● **REQUIRED WORK**:
Among the entries below, only the lines starting at the one with "Instruction: Click the" and ending at the one with "Task: Select the first product thumbnail", both included, are to be printed exactly.

━━ DATA ━━

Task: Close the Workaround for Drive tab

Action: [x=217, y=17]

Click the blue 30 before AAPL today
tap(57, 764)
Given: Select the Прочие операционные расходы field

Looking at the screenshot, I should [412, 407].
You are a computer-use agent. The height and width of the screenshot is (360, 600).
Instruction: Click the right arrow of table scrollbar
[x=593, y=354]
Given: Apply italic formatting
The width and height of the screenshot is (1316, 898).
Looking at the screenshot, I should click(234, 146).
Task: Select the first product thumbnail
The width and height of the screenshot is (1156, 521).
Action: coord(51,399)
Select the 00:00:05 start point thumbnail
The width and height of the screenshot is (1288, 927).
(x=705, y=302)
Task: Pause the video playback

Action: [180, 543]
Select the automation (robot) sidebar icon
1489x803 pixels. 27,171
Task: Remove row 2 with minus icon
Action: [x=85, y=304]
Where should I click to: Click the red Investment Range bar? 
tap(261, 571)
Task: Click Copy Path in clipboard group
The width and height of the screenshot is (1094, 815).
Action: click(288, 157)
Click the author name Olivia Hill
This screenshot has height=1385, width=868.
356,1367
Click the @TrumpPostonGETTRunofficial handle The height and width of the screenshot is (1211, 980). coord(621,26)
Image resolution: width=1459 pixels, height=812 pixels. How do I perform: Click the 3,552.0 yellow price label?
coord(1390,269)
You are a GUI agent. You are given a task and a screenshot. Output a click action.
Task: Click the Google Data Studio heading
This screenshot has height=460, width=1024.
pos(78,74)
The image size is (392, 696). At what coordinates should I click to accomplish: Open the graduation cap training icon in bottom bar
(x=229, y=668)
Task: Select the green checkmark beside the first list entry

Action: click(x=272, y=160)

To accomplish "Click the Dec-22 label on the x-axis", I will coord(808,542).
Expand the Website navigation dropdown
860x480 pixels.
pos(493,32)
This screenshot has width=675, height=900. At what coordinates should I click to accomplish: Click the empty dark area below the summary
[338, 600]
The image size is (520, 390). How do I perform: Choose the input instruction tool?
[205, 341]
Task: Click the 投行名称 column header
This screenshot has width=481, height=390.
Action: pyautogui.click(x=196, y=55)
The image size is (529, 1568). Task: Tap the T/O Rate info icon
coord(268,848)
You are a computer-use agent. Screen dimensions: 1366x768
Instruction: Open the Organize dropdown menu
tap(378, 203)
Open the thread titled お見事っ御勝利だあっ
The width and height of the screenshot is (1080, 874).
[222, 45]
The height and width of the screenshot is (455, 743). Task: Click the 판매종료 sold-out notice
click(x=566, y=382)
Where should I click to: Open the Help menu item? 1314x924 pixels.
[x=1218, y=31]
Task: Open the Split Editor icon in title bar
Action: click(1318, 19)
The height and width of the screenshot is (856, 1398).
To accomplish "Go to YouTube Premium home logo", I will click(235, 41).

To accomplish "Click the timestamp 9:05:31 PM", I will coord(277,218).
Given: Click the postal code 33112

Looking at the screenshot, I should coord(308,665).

━━━

● **RESULT**:
Instruction: Click the right arrow of table scrollbar
[x=593, y=354]
Given: Apply italic formatting
The width and height of the screenshot is (1316, 898).
Looking at the screenshot, I should click(234, 146).
Task: Select the first product thumbnail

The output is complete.